Cuando perdió en 2022, no desapareció. Se reagrupó, permaneció presente en el parlamento y se preparó para 2027. Las encuestas la tenían como líder. Macron no puede postularse nuevamente.
Y luego llegó el veredicto del lunes.
La caída
El tribunal encontró que Le Pen había desviado millones de euros en fondos públicos mientras servía en el Parlamento Europeo, pagando al personal del partido con dinero destinado a asistentes de la UE. Los fiscales lo describieron como deliberado y organizado. El tribunal estuvo de acuerdo.
Fue condenada a dos años de arresto domiciliario, multada con €100,000 ($108,200) y prohibida de ocupar cargos públicos durante cinco años. Dijo que apelará. La condena de arresto domiciliario se suspenderá durante la apelación, pero la prohibición de ocupar cargos públicos entra en vigor de inmediato.
Sus aliados estallaron en indignación. Orbán declaró: “Je suis Marine” — Soy Marine. Salvini calificó la sentencia como “una declaración de guerra de Bruselas”. En París, sus seguidores lo llamaron persecución política. Sus oponentes festejaron en las calles.
Un paisaje político cambiado
Incluso en la desgracia, Le Pen sigue siendo una de las figuras políticas más importantes de su tiempo. Tomó un nombre que una vez evocaba odio y lo transformó en un vehículo serio para el liderazgo nacional. Hizo que la extrema derecha fuera elegible. Difuminó la línea entre la periferia y el poder.
Su partido, el Reagrupamiento Nacional, se convirtió en el más grande el año pasado en la Cámara Baja del parlamento francés. Su sucesor elegido a dedo, Jordan Bardella, de 29 años, ahora lo lidera. Es pulido y popular, pero carece de amplia experiencia política y reconocimiento de nombre.

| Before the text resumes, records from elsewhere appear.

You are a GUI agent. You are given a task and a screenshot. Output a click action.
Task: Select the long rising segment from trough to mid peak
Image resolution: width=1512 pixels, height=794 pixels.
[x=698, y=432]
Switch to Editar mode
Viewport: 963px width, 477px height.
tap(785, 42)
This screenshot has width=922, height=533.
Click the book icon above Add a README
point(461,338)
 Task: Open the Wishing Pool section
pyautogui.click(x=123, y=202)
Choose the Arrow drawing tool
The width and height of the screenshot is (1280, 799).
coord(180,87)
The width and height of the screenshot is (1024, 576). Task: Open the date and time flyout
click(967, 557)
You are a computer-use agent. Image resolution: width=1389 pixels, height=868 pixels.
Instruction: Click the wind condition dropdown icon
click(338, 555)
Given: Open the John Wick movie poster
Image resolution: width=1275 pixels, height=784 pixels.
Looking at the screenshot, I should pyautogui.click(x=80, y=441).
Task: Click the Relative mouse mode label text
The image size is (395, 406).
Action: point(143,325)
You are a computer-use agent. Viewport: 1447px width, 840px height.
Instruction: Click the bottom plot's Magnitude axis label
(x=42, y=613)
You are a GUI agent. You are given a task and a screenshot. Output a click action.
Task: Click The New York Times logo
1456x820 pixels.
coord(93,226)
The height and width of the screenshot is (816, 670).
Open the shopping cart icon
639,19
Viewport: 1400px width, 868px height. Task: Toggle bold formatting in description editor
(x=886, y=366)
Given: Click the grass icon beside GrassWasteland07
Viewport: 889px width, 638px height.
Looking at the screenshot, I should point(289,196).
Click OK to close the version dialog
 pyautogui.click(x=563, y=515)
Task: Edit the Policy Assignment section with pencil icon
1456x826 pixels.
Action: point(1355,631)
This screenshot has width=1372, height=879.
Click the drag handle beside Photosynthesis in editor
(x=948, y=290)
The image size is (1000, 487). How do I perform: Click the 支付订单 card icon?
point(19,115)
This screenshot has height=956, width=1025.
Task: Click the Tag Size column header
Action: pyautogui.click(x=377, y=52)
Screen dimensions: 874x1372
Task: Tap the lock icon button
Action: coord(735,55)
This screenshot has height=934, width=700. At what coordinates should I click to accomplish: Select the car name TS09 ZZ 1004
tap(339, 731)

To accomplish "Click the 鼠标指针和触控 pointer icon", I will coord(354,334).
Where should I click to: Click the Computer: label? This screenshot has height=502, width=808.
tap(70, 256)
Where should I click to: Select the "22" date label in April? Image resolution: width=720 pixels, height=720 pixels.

Ya sea que Le Pen regrese después de su prohibición, caiga en el silencio o se reinvente nuevamente, su marca es permanente. Obligó a los rivales convencionales a adaptarse a su lenguaje. Convirtió el miedo en votos y redefinió lo que era políticamente posible en una república que una vez se consideró inmune al extremismo.
Nunca llegó a ser presidenta, pero cambió la carrera y las reglas.